"De Southampton a New York" de Franco Galliussi

13.10.2020

Fue capaz de percibir el dulce sonido de un violonchelo en sus últimos minutos de vida. Si bien el oído es un órgano incapaz de juzgar como dulce a un estímulo, fue el adjetivo que mi padre consideró adecuado para describir a tal melodía.

Quien ejecutaba la música sabía que en pocos minutos moriría, y mi padre asumía que el mismo destino lo aguardaba.
Una hora atrás, a través de esos mismos oídos, escuchó que el barco indefectiblemente se hundiría en las frías aguas del Atlántico, y que los botes de emergencia sólo serían destinados a mujeres y niños.

Existió un momento de silencio entre la noticia y la primera reacción. Supongo que fue producto de la contención de los sentimientos de angustia y miedo que, naturalmente, no podían ser exhibidos frente a nosotros: sus hijos.

Mientras las zonas inferiores del barco rebalsaban de agua, mi padre planchó una camisa blanca, lustró sus zapatos, estiró con sutileza las puntas de un moño azul y aprontó su mejor traje de gala.
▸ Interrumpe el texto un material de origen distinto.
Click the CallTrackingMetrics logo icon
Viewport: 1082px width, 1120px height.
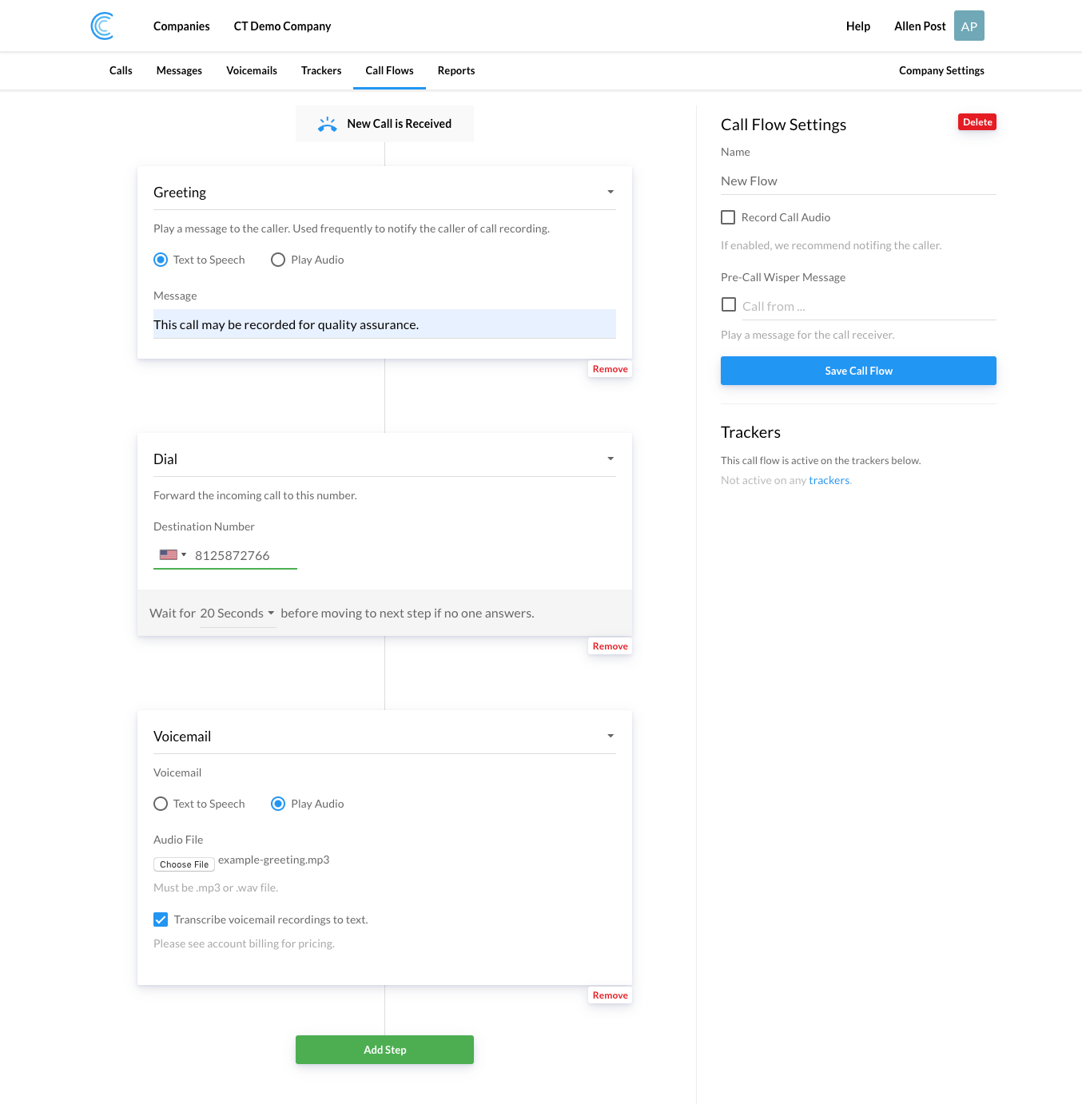(102, 26)
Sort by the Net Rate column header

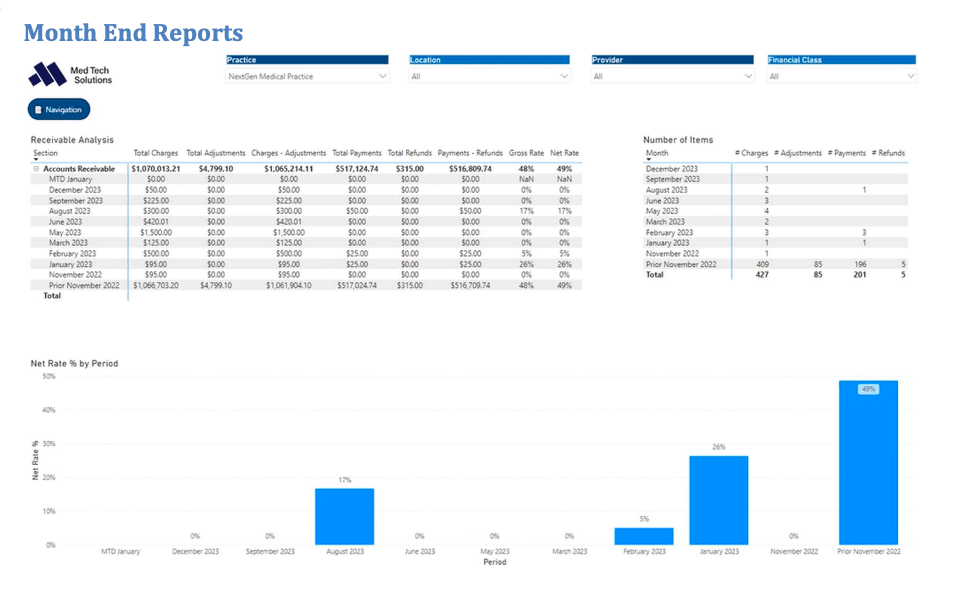[x=564, y=153]
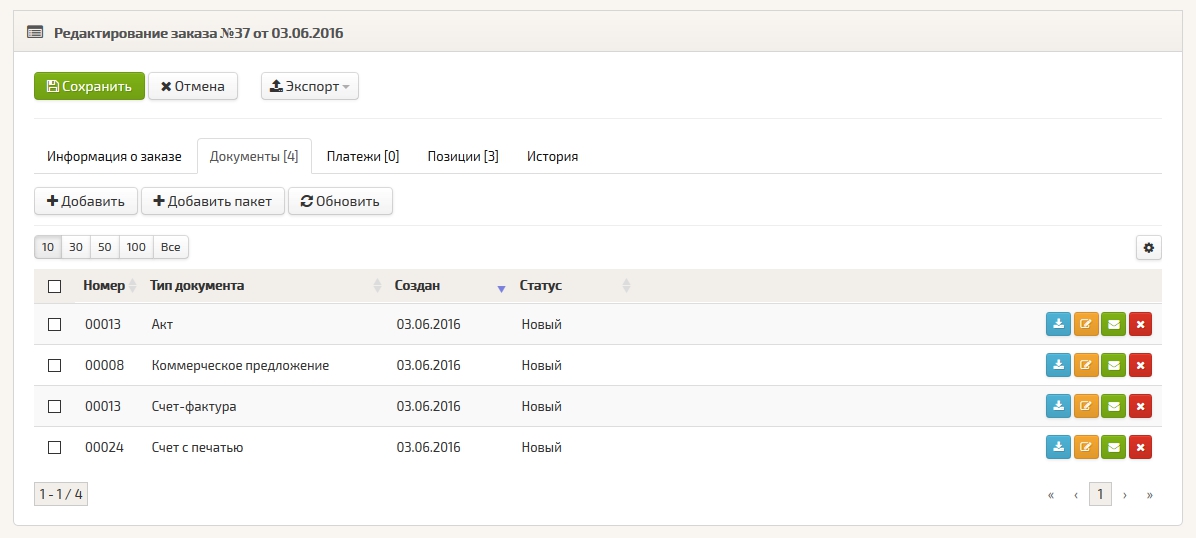Edit the Счет-фактура document

click(x=1086, y=406)
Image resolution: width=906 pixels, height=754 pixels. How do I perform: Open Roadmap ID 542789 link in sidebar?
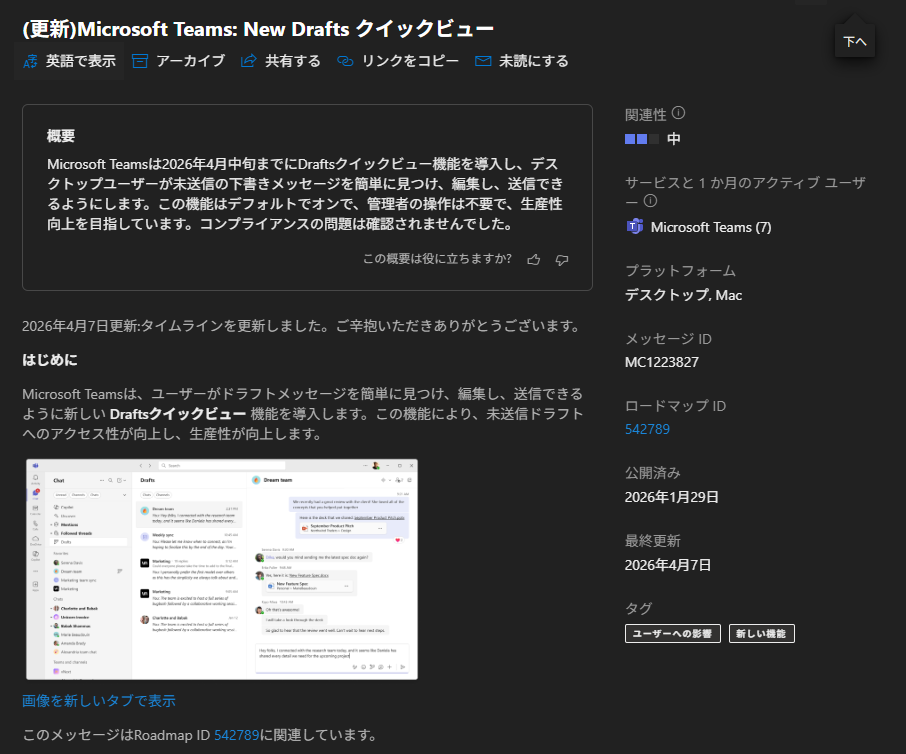pos(647,429)
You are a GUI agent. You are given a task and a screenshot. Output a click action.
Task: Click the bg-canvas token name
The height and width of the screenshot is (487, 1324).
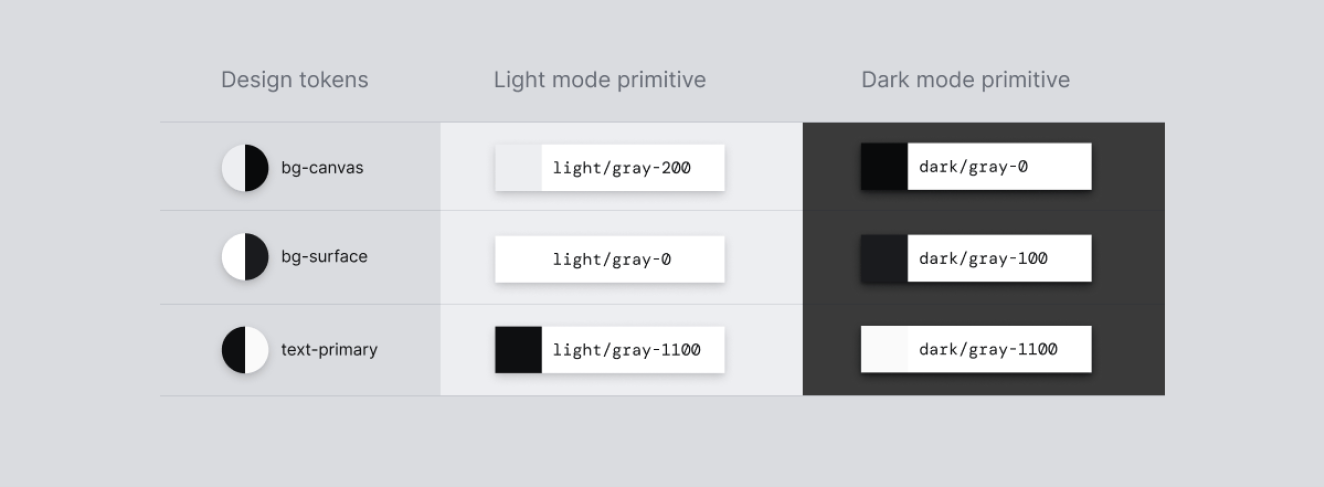pyautogui.click(x=322, y=167)
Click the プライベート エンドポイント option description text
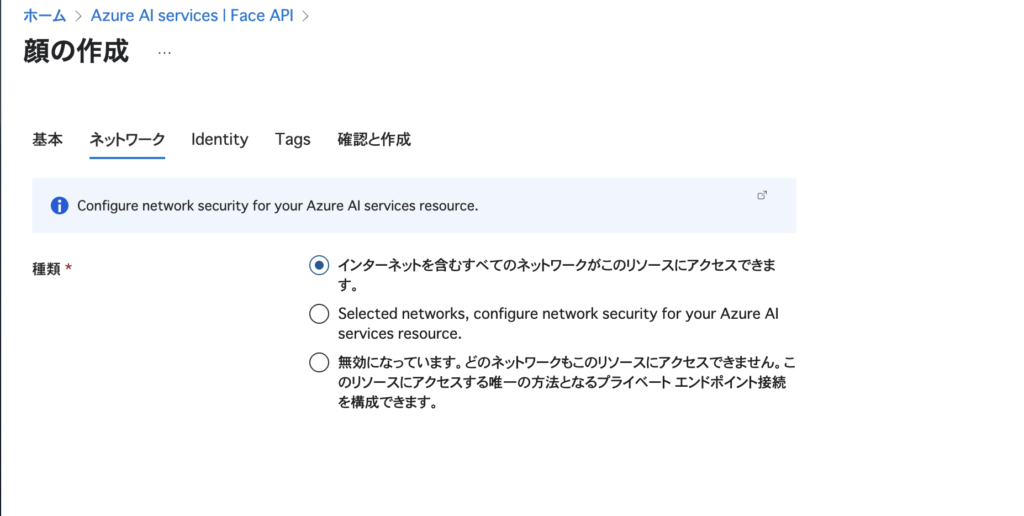The height and width of the screenshot is (516, 1024). point(566,382)
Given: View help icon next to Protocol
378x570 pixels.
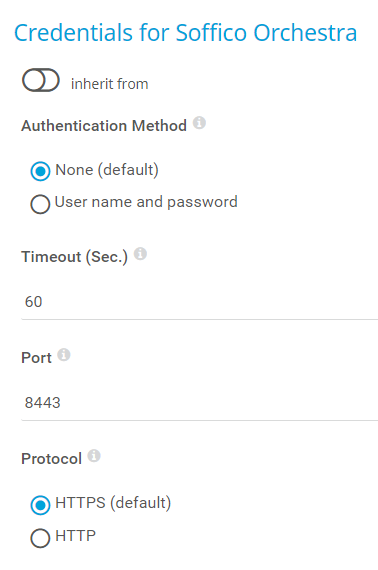Looking at the screenshot, I should [x=94, y=455].
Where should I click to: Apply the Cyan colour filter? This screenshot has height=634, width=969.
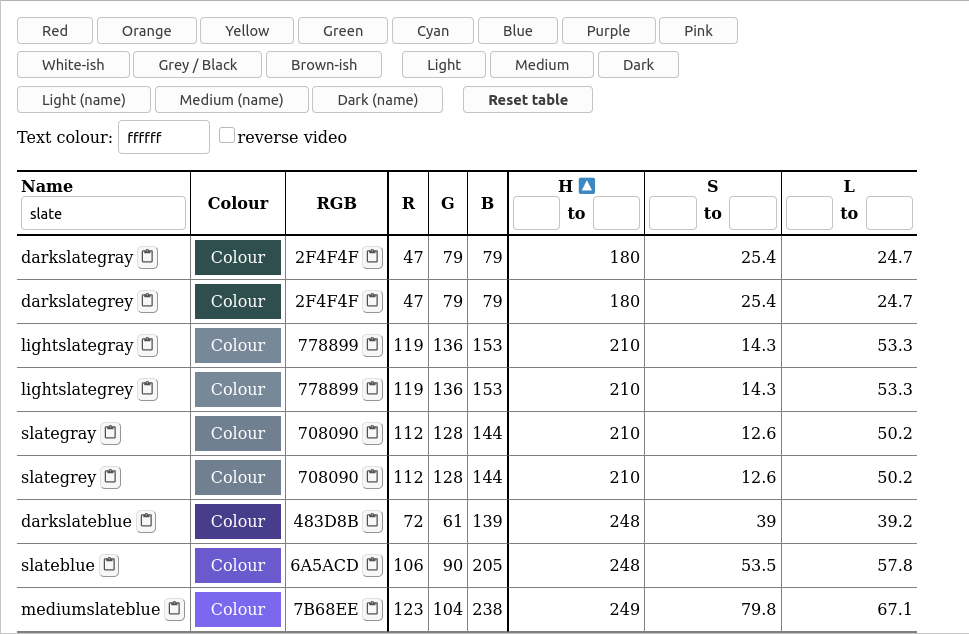point(432,30)
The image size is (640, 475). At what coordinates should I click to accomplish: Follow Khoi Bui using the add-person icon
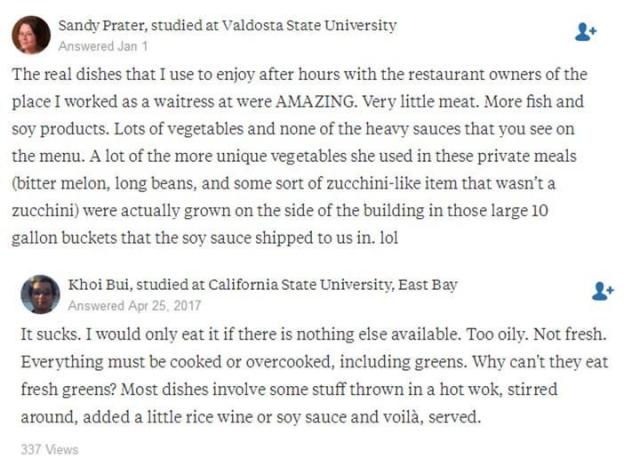pos(603,291)
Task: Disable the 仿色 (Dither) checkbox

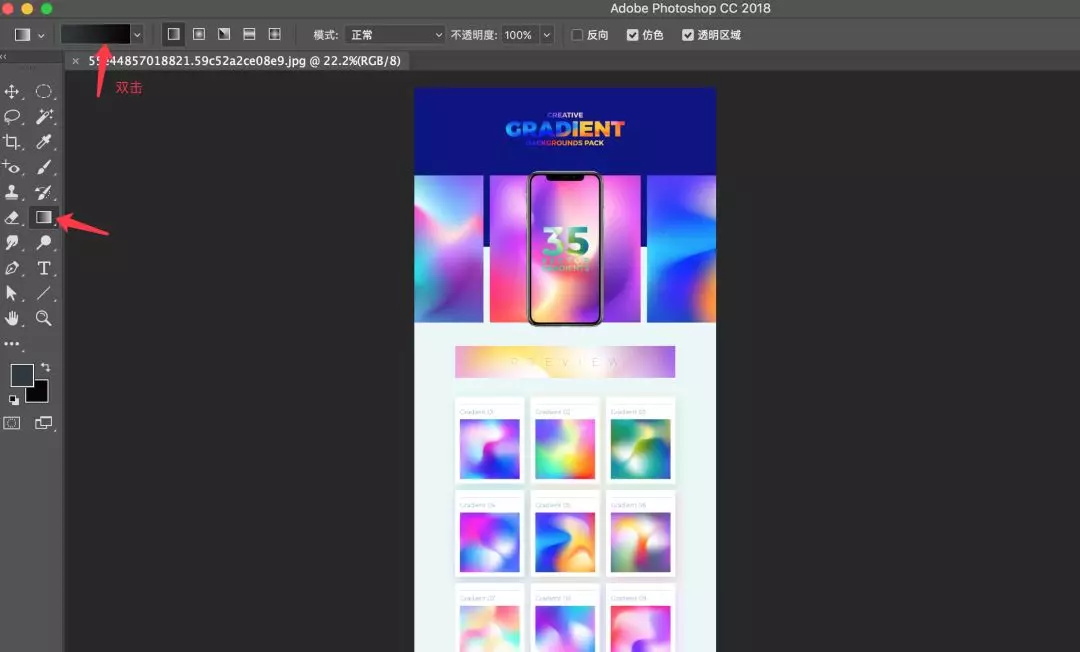Action: coord(631,34)
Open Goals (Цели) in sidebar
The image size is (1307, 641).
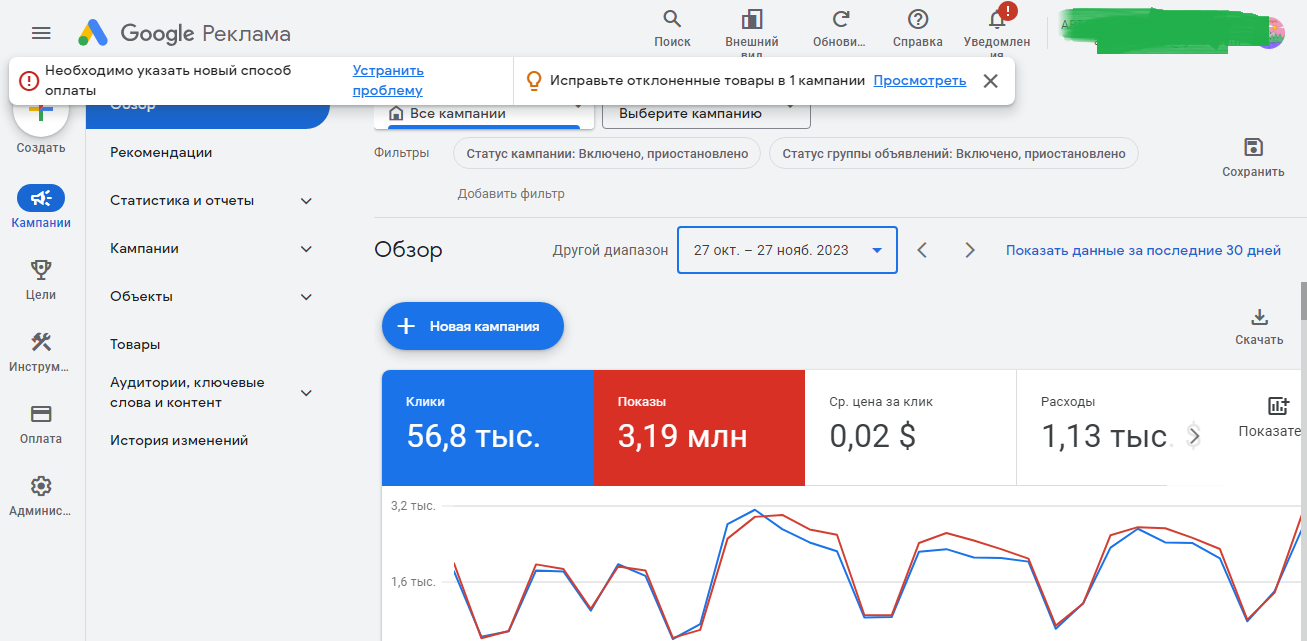(41, 269)
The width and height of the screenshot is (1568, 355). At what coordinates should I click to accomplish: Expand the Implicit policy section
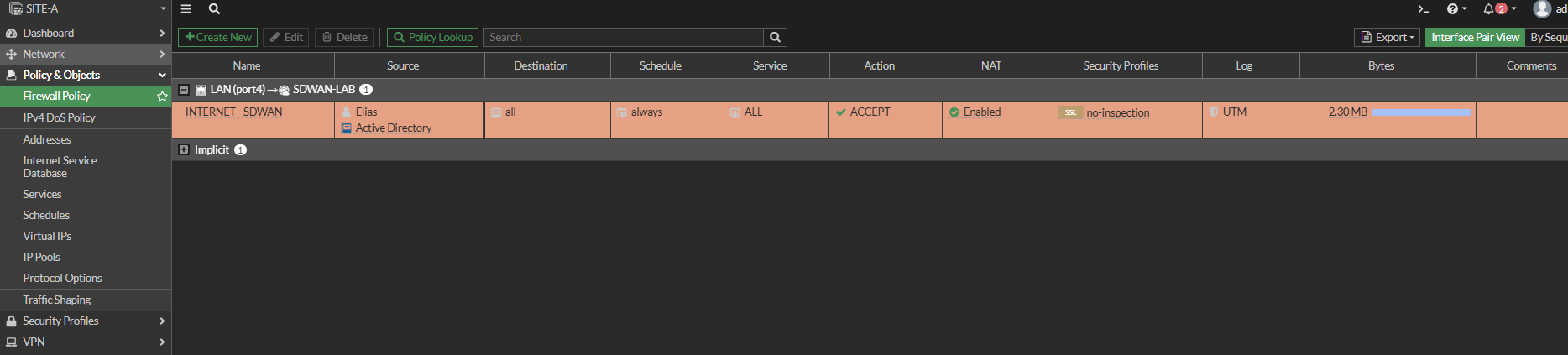coord(184,150)
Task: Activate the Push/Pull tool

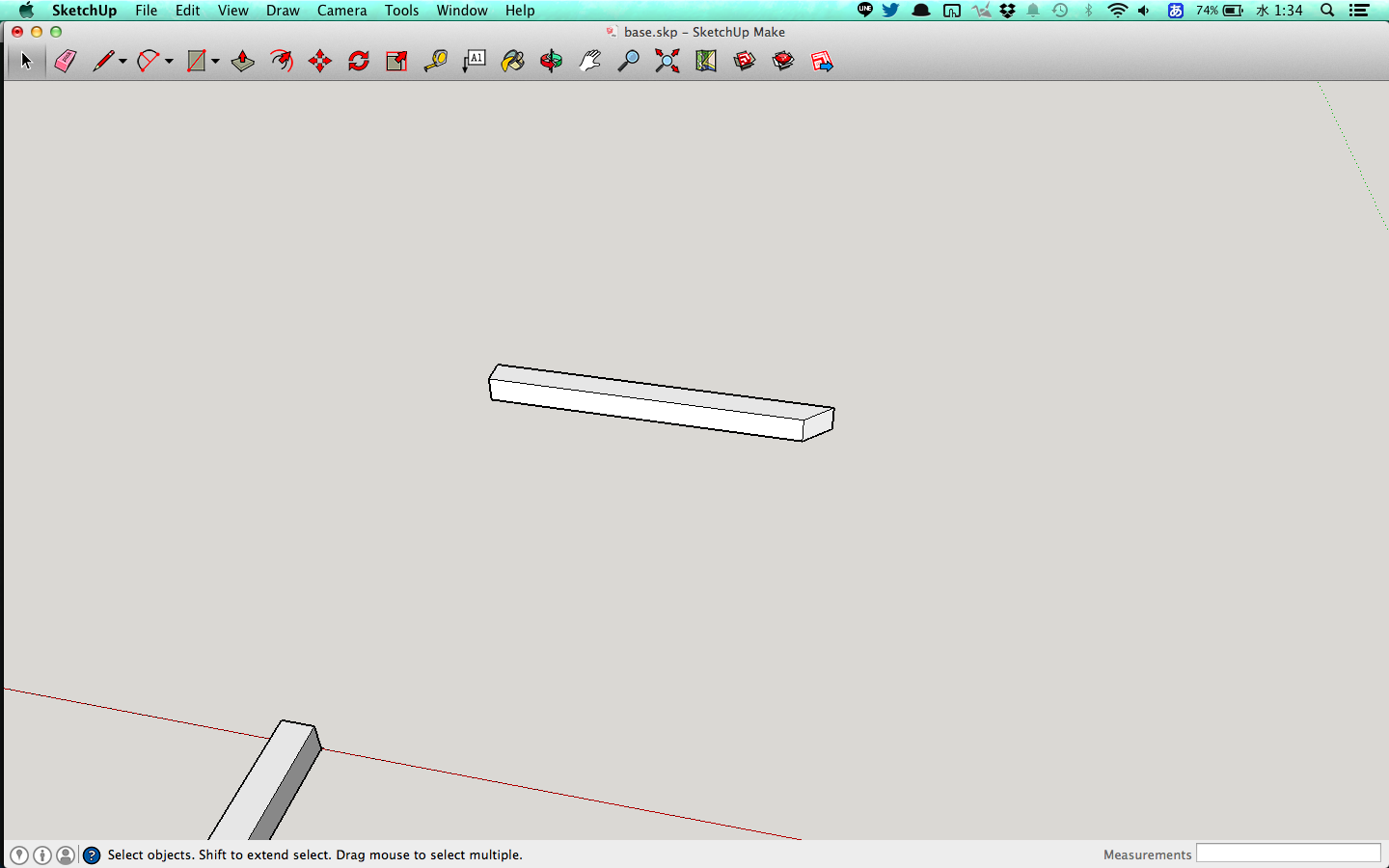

Salió del camarote vistiendo elegantes prendas y dejó tras sus pasos una fresca e invisible estela, que emanaba de tres gotas de aquel perfume francés que le regalamos en su cumpleaños, y que en esa ocasión pulverizó en su cuello.

En el hall del trasatlántico, que era el seno de una gran tragedia, logro que un rendido mozo le trajera una copa y una botella de brandy de jerez.

Un muchacho vestido de marinero nos pidió que enfilemos hacia un bote.

Recuerdo que nuestra despedida fue sentimentalmente fría: quizás mi padre intentó transmitirnos tranquilidad. Nunca lo sabré.

- No se preocupen, tomo un trago y luego los alcanzo -dijo relajado-. Escuchen niños... ¡qué dulce es esa canción! -. Y riendo, señaló a un solitario músico que aún continuaba tocando entre todo el alboroto.

Luego de acariciarnos el cabello y besar a mi madre, se sentó en la única silla que permanecía en pie. Se sirvió la bebida color ámbar en una copa de balón y no dijo más nada.

Algunos corrían en distintas direcciones, otros lloraban junto a sus familias y los menos trataban de construir improvisadas balsas con las mesas y pedazos de madera.

No mi padre, él nunca lo haría. Incluso se negó a colocarse un chaleco salvavidas para no arrugar su esmoquin.

Nunca lo dijo, pero insinuó con toda claridad, al mostrar un semblante impecable, decorado con una sobria galera y una fina copa de brandy en su mano, que esperaría a la muerte como lo que siempre fue: un caballero.

Cuando nos fuimos, el agua ya empapaba sus pies y humedecía sus botamangas, pero su rostro no se inmutó.

El bote empezó a descender, tomé la mano de madre y de mi hermano menor. Luego, la música se detuvo.

Treinta años después, aún espero que él nos alcance.